====== Material provided ======
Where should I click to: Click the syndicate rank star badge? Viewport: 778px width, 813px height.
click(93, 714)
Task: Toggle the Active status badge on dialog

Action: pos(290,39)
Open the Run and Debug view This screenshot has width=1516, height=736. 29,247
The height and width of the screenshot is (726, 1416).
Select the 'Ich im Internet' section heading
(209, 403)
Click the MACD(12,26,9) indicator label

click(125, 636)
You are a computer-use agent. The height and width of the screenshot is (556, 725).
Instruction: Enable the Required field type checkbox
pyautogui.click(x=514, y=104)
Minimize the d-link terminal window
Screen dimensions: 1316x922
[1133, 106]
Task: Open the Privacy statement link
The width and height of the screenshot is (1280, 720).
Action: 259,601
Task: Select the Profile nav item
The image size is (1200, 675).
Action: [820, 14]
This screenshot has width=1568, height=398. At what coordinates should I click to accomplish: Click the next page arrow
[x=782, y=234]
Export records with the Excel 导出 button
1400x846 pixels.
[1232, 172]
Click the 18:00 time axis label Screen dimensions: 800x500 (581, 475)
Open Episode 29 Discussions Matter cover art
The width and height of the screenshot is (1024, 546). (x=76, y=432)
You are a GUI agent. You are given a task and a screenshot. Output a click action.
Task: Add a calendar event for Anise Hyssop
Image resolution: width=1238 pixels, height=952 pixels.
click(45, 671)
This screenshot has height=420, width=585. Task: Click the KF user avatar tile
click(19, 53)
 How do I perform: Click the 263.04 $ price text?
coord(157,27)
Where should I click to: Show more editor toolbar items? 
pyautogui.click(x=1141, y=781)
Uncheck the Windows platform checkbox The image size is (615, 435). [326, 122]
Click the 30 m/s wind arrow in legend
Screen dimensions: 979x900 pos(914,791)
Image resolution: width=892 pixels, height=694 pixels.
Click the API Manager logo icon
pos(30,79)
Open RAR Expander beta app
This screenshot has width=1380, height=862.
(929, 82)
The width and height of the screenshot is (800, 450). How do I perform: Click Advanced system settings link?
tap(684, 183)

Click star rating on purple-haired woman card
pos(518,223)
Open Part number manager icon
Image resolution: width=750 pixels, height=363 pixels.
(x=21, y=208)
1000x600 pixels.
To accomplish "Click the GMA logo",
======
§ **Exercise details**: Find and copy every line in the entries above where the string "agent" occurs.

§ **Result of this task**:
You are a computer-use agent. The height and width of the screenshot is (556, 725).
You are a GUI agent. You are given a task and a screenshot. Output a click action.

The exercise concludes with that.